A human editor cannot write a briefing that simultaneously covers macroeconomics for the banker, edge-computing architecture for the developer, and SaaS pricing strategies for the founder. The editor is forced to choose general interest topics.

This leaves you with a choice: read 40 niche newsletters and drown, or read 1 general newsletter and miss the specific signals you actually need.

The synthesis layer

The solution isn’t another subscription. The solution is an automated synthesis layer. What knowledge workers actually want is the breadth of 40 specific niche sources, condensed into the reading time of 1 mass-market newsletter.

This is what Siftl does. By continuously monitoring your curated sources—like competitor blogs, specific X profiles, and SEC filings—it replaces the human editor with an automated, high-fidelity briefing tool.

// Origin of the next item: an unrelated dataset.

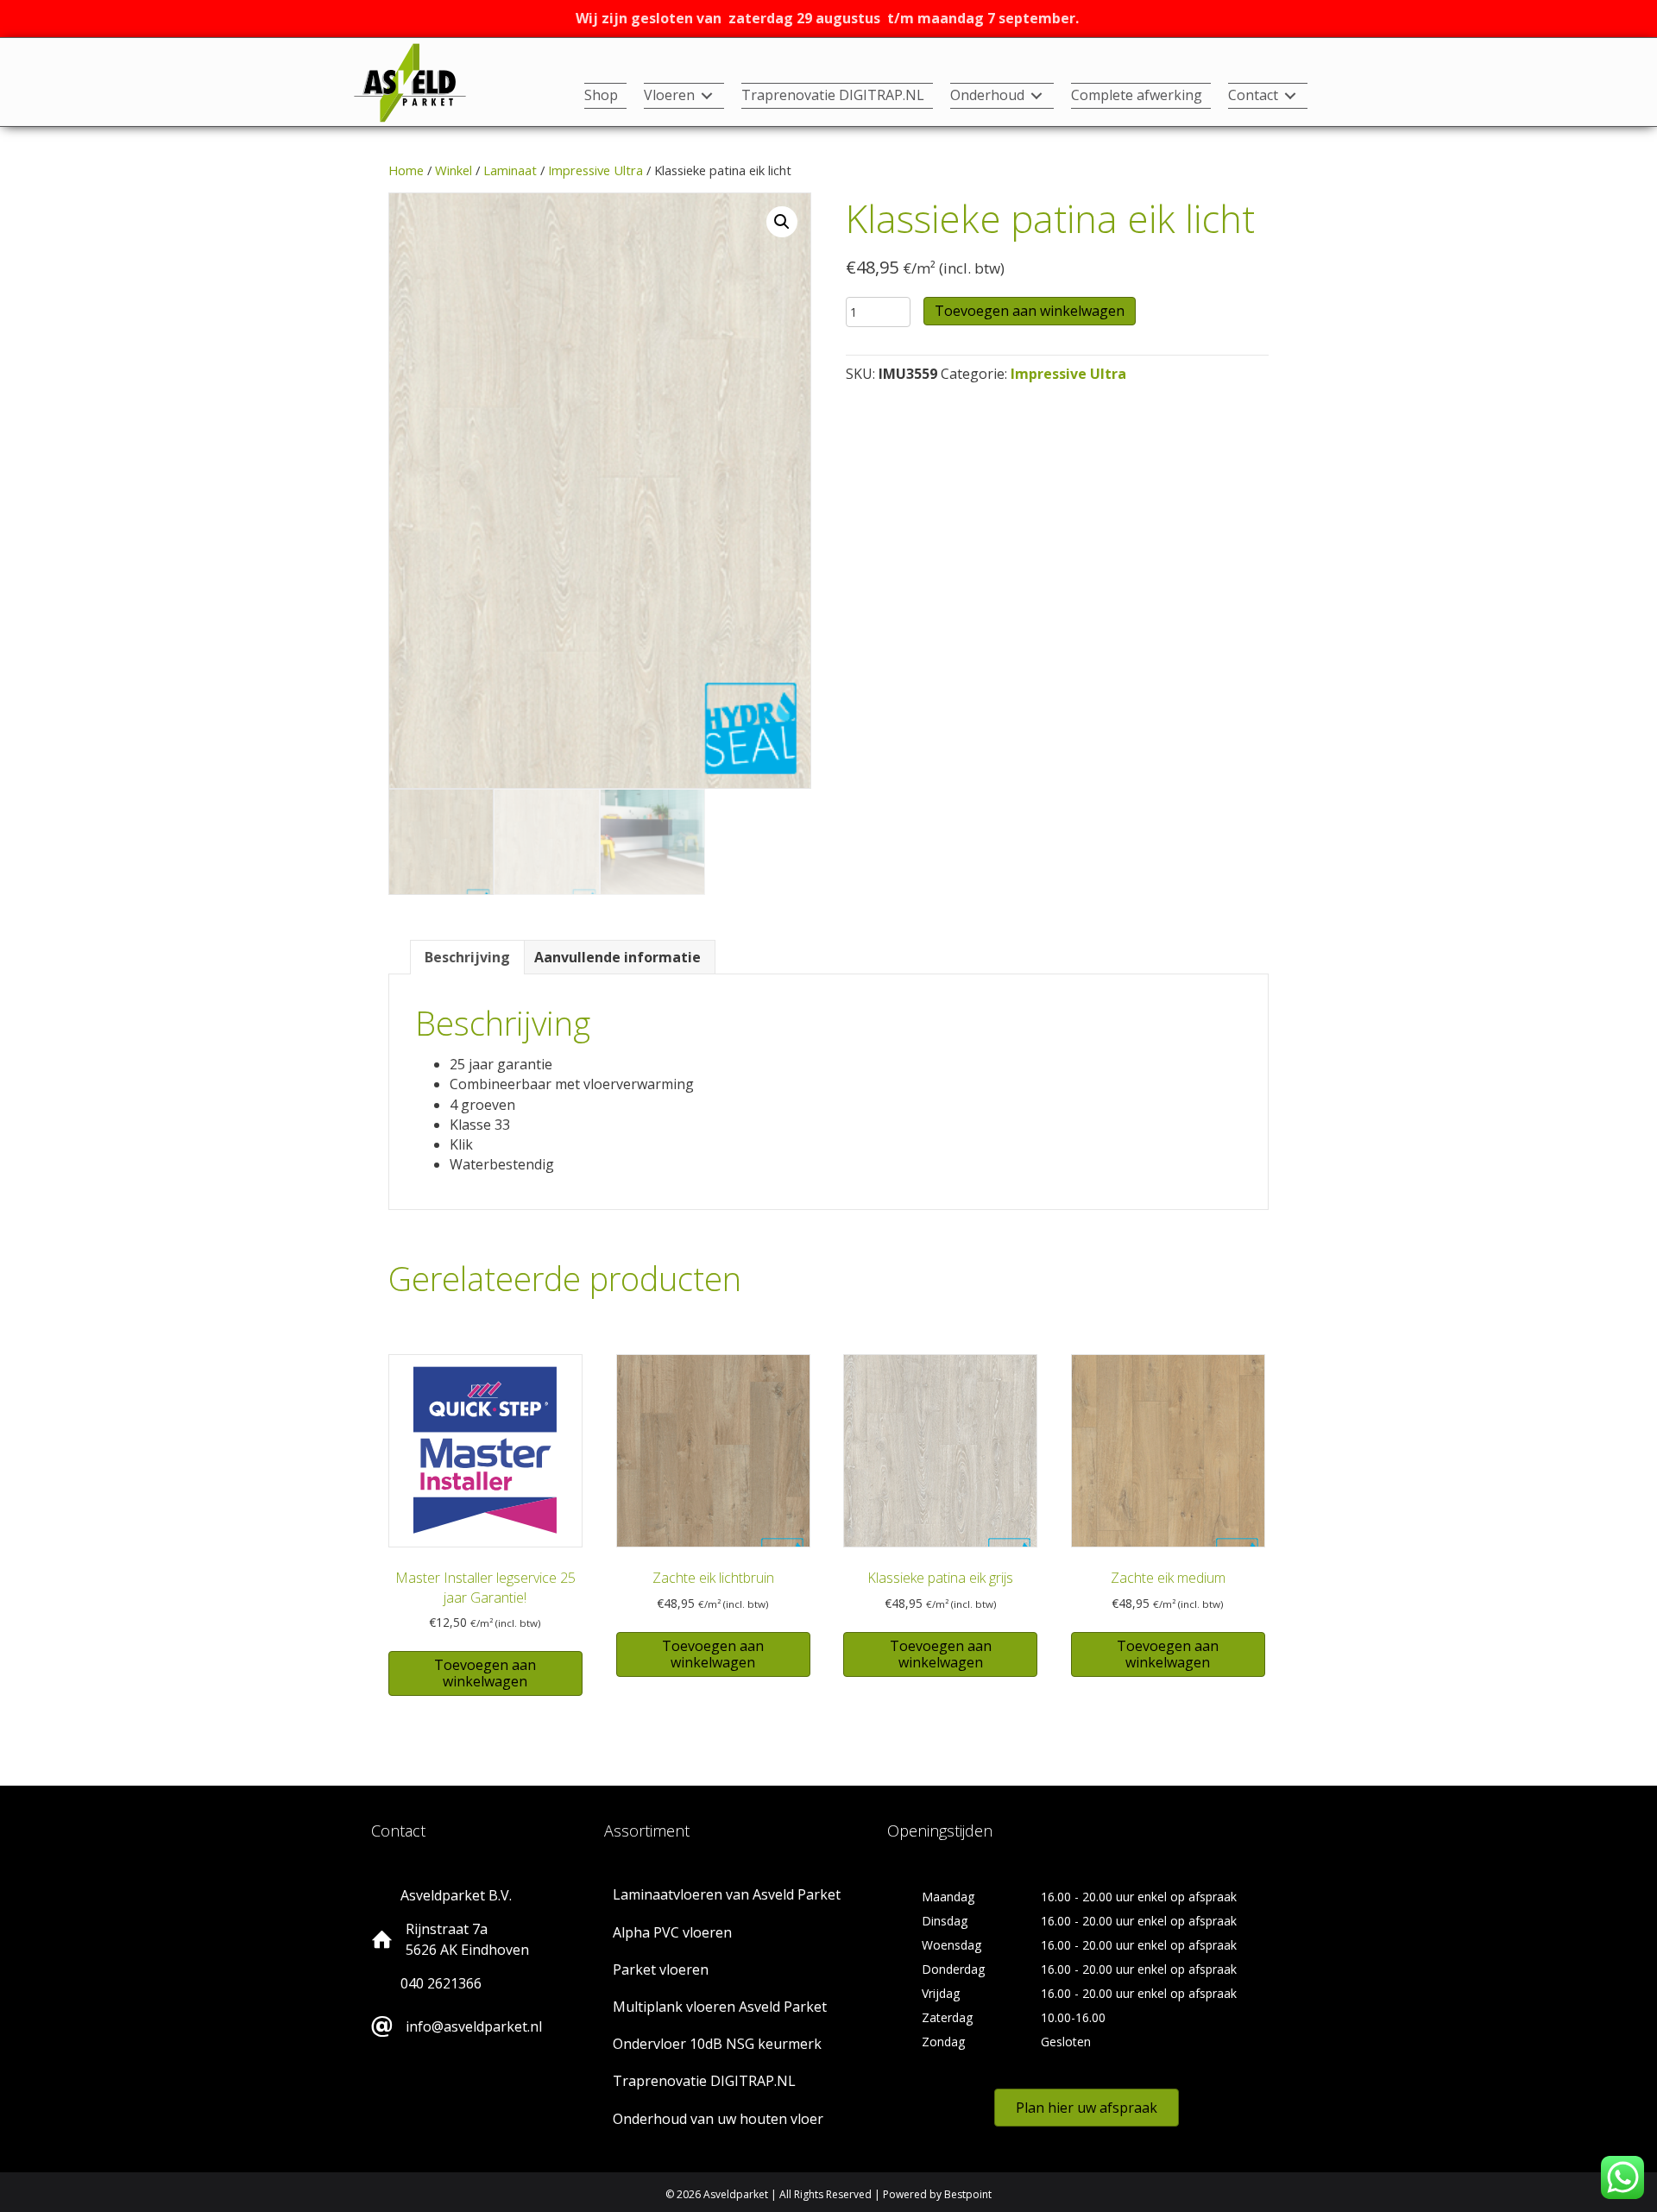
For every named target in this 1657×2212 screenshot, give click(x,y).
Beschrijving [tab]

  • Instead of 40 unread emails, you get a concise, plain-text email digest delivered on your schedule.
  • Instead of scrolling past general news to find your niche, you get raw intelligence without the noise.
  • Instead of navigating interactive dashboards or mobile apps, your briefing arrives straight to your inbox.

The end of newsletter fatigue

The inbox is a terrible place for a reading list. It’s an excellent place for an executive summary.

If you want to reduce your 40 subscriptions back to 1, without losing any of the underlying intelligence, you need to transition from manual curation to automated synthesis.